Yes -- vaginal progesterone is one of the most well-supported preventive interventions for a specific group of women. ACOG recommends vaginal progesterone for women with singleton pregnancies and a documented cervical length of 25 mm or less, typically identified on a mid-trimester transvaginal ultrasound between 18 and 24 weeks. A systematic review and meta-analysis across 14 high-quality trials, published in PubMed Central, found that vaginal progesterone in singleton pregnancies with a short cervix reduced preterm birth from 30.2% to 26.8% (relative risk 0.82; 95% CI 0.71-0.95), with associated reductions in neonatal mortality and respiratory distress syndrome. This is bioidentical progesterone -- meaning it is structurally identical to the progesterone your body makes -- and differs meaningfully from synthetic progestins in receptor binding and clinical outcomes.
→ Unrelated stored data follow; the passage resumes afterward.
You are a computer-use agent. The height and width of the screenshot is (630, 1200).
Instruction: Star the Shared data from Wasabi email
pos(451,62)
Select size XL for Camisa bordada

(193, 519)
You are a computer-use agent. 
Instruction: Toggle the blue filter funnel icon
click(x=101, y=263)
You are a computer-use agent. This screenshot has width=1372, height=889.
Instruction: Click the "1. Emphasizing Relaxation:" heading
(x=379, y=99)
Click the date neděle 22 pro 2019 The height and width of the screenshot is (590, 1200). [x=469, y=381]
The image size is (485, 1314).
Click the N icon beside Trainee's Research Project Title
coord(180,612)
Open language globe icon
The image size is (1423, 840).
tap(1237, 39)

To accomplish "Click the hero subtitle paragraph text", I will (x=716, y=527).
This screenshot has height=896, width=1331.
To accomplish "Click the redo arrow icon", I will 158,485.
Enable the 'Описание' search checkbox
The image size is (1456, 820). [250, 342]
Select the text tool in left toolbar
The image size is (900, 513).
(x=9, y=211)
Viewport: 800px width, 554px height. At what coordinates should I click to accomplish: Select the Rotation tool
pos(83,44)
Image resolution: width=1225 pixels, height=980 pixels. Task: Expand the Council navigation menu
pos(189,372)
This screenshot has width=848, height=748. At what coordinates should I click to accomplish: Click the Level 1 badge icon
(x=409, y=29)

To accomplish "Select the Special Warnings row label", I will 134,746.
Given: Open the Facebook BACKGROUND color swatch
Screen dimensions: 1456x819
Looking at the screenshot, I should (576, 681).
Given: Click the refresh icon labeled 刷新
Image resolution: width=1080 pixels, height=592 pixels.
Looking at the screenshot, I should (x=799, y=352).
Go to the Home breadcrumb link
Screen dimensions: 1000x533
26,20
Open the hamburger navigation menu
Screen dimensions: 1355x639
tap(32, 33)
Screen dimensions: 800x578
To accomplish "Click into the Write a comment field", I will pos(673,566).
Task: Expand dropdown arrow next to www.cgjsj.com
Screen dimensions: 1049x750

What is the difference between vaginal progesterone and the 17-OHPC injection?

This is an important distinction that has evolved significantly in recent ACOG guidance. Vaginal progesterone is a bioidentical formulation of human progesterone that acts locally at the cervico-uterine interface through natural progesterone receptor pathways. 17-alpha-hydroxyprogesterone caproate (17-OHPC or 17P) is a synthetic progestin administered as a weekly intramuscular injection. In April 2023, ACOG updated its guidance to no longer recommend intramuscular 17-OHPC for primary prevention of recurrent preterm birth in singleton pregnancies, following a large trial that failed to confirm its effectiveness. SMFM holds a conditional recommendation that diverges somewhat -- so ask your provider directly which approach they recommend for your situation and why.

When is cervical cerclage recommended, and who qualifies?

Cervical cerclage is a surgical procedure in which a stitch is placed around the cervix to provide mechanical support and reduce the risk of preterm delivery. According to 2025 AJOG MFM guidelines on cerclage placement, it is recommended for women with documented cervical insufficiency -- a history of painless cervical dilation in the second trimester without contractions -- or a history of three or more second-trimester pregnancy losses. Cerclage may also be considered in women with a short cervix identified on ultrasound who do not respond adequately to vaginal progesterone alone. It is typically placed between 12 and 14 weeks in the highest-risk cases (history-indicated) and between 16 and 24 weeks when cervical shortening is found on surveillance ultrasound. The decision is individualized; not every short cervix requires cerclage.

What happens when preterm birth cannot be stopped? What care does a premature baby receive?

When preterm birth is inevitable -- either because labor is too advanced to stop, or because a complication like severe preeclampsia or placental abruption requires early delivery -- the focus shifts immediately to preparing for the healthiest possible outcome. If delivery appears imminent before 32 weeks, the Merck Manual notes that magnesium sulfate is administered intravenously for fetal neuroprotection, significantly reducing the risk of cerebral palsy and major neurological injury. In a high-level NICU, babies born as early as 23-24 weeks can survive with intensive respiratory, nutritional, and developmental support. The earlier the birth, the longer and more complex the NICU stay is likely to be -- but advances in neonatal care have dramatically improved outcomes over the past two decades. Your care team will walk you through what to expect at your baby's specific gestational age.